Ayah memelukku sambil tertawa. *“Dulu kau pilih game daripada ngobrol sama aku.”*
*“Sekarang aku tahu mana priority, Yah.”*
Malamnya, saat sedang *live streaming* latihan, pesan *superchat* melintas:
**LemonOfficial:** *“Good rotation, Rev! But check your minimap more often!”*
Kusoraki kamera: *“Thank you, Coach Lemon! I’ll improve!”*
Penonton berkomentar: *“Pro player masih diajarin?”*
Kusenyum. *“Even legends need to learn. Especially from those who gave us wings.”*
---
#### **EPILOG: AKAR DAN SAYAP**
Di kamarku yang kini rapi, dua benda berdampingan:
1. **Piala Turnamen Nasional Esports Pelajar**
2. **Piagam “Siswa Berprestasi Akademik”**
Bu Wulan membacakan surat dari kampus: *“Atas prestasi akademik dan esports, Revan Santoso diterima di Fakultas Teknologi Informasi UI via jalur prestasi.”*
Galang memelukku erat. *“Lu buktiin kata-kata gue: sayap dan akar bisa seimbang.”*
Saat berkemas untuk *bootcamp* nasional, kudapati Ibu sedang memelajari *Mobile Legends*.
*“Ajarin Ibu main, Nak.
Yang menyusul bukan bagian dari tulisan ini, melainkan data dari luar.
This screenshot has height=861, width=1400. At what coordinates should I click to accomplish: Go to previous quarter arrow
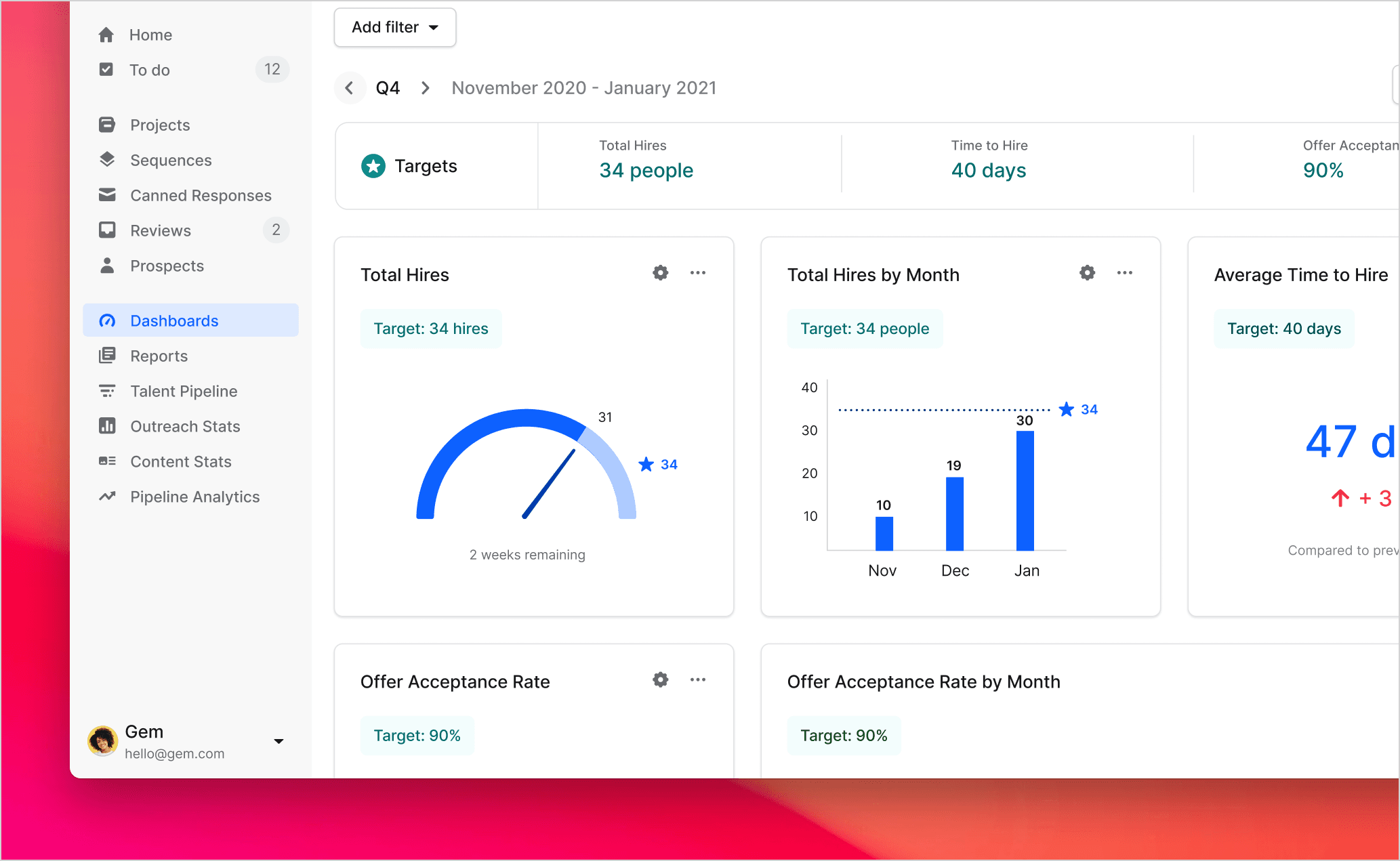coord(350,88)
Biar ngerti duniamu,”* katanya malu-malu.
Ayah menyodorkan koper baru. *“Jangan lupa sholat. Dan... bawa oleh-oleh piala.”*
Di bandara, kupegang erat jimat pemberian Ibu: sehelai kain putih bertuliskan ayat Kursi. Lemon mengirim pesan:
**“Pro player sejati bukan yang win rate-nya tinggi, tapi yang hidupnya seimbang. Break a leg, Rev!”**
Pesawat lepas landas. Kutatap kota kecilku yang semakin jauh. Dulu, game adalah pelarian. Kini, ia menjadi jembatan—menyatukan mimpi remaja introvert dengan restu dua insan yang mengajarku arti kemenangan sesungguhnya.